*Selected extract*:
11. Assignment of Claims

Claims arising from this contractual relationship and all claims against the damaging party or its insurer arising from the loss of or damage to reserved goods may only be assigned to third parties with prior written permission of Olympus Life Science Research Europa GmbH.

12. Export control rulings

  1. The export of certain goods, information, software and documentation can for example, by very nature of their type or their purpose or end purpose be subject to the approval agreement. The end user shall strictly abide by the relevant export regulations pertinent to the goods, information, software and documentation in question, in particular with regard to the EU, EU member states as well as the USA.
  2. In abidance with the legislation governing export controls of the Federal Republic of Germany, as well as of the EU member states and the USA the end user/ordering person or body/purchaser is under obligation to procure at his own cost and before the actual export of products or technical information, which he has received from Olympus Life Science Research Europa GmbH, all the required export licenses and any such other documents necessary.

*Given request 1*:
Recast the lines of the records as a Markdown table with the columns "Row" and "Line," numbering each row and omitting blank lines and the pictures.
The contract terms above and the records that follow have no connection to each other.

*Given information*:

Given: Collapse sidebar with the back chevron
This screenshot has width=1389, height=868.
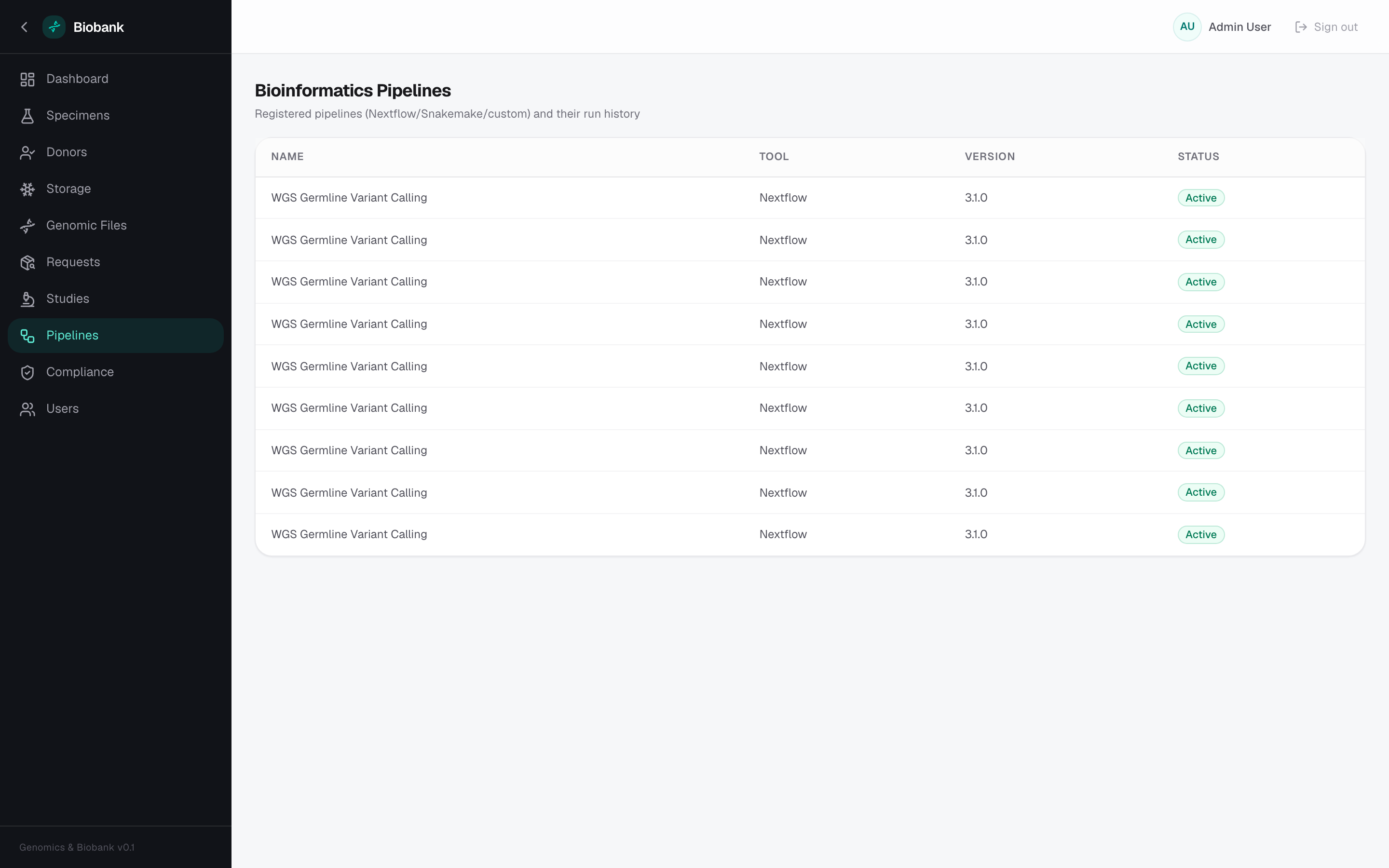Looking at the screenshot, I should tap(24, 27).
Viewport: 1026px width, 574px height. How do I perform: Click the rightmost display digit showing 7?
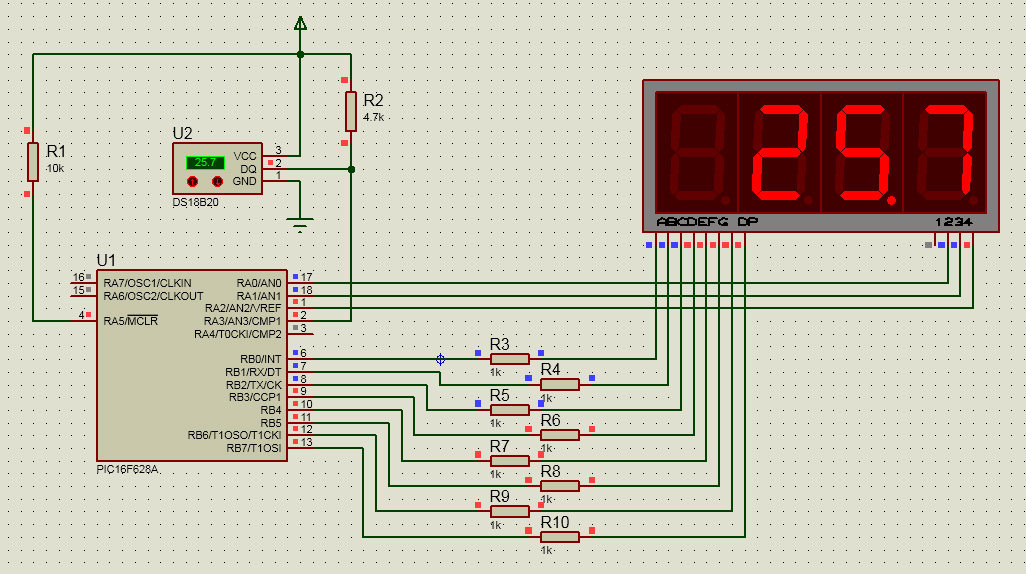click(x=945, y=152)
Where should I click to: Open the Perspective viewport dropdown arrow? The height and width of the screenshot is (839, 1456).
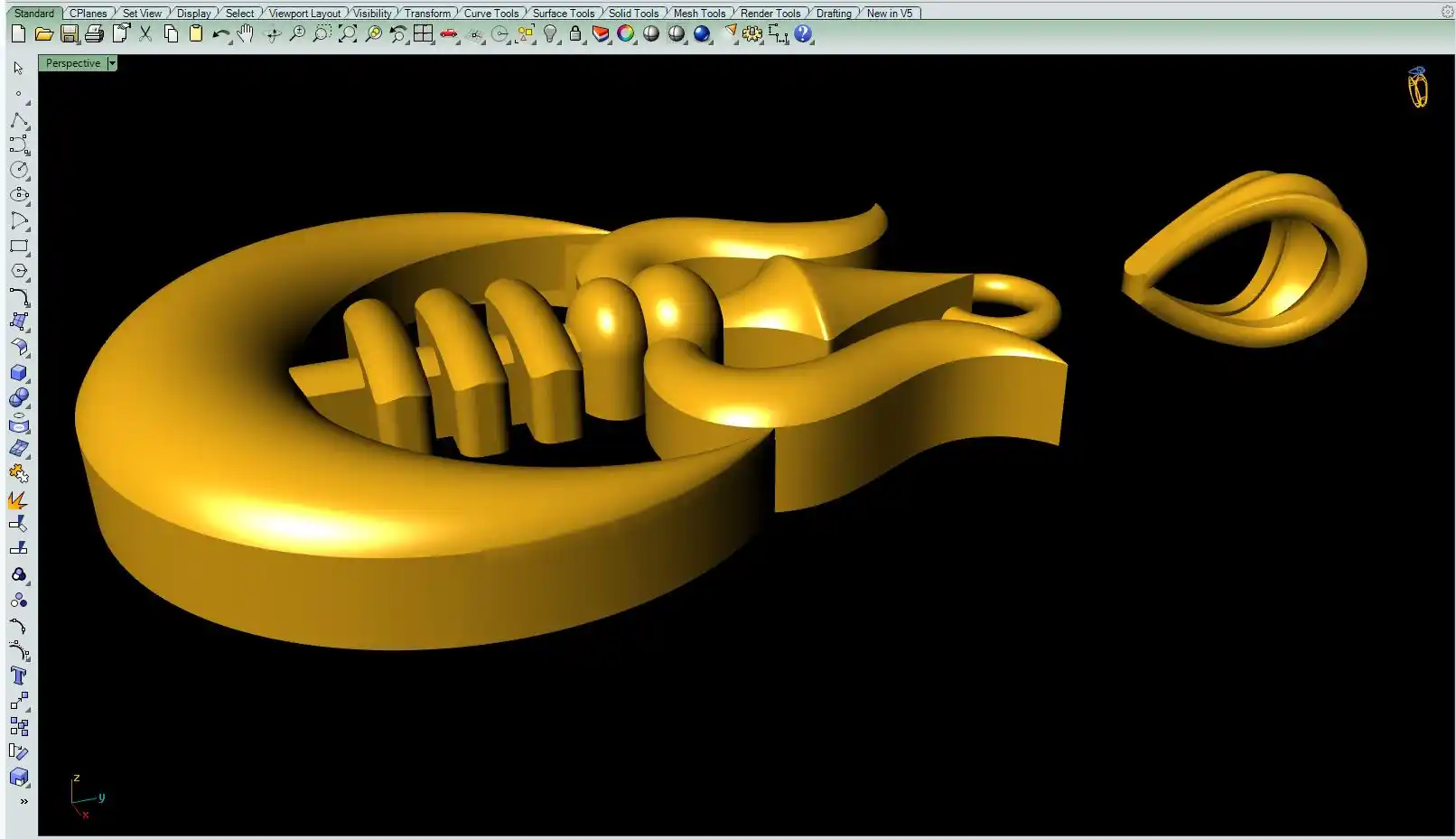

*Given request 2*:
In the contract terms, whose prior written permission is required before claims can be assigned to third parties?

*Answer 1*:
| Row | Line |
|---|---|
| 1 | Given: Collapse sidebar with the back chevron |
| 2 | This screenshot has width=1389, height=868. |
| 3 | Looking at the screenshot, I should tap(24, 27). |
| 4 | Viewport: 1026px width, 574px height. How do I perform: Click the rightmost display digit showing 7? |
| 5 | click(x=945, y=152) |
| 6 | Where should I click to: Open the Perspective viewport dropdown arrow? The height and width of the screenshot is (839, 1456). |

*Answer 2*:
Olympus Life Science Research Europa GmbH's prior written permission is required.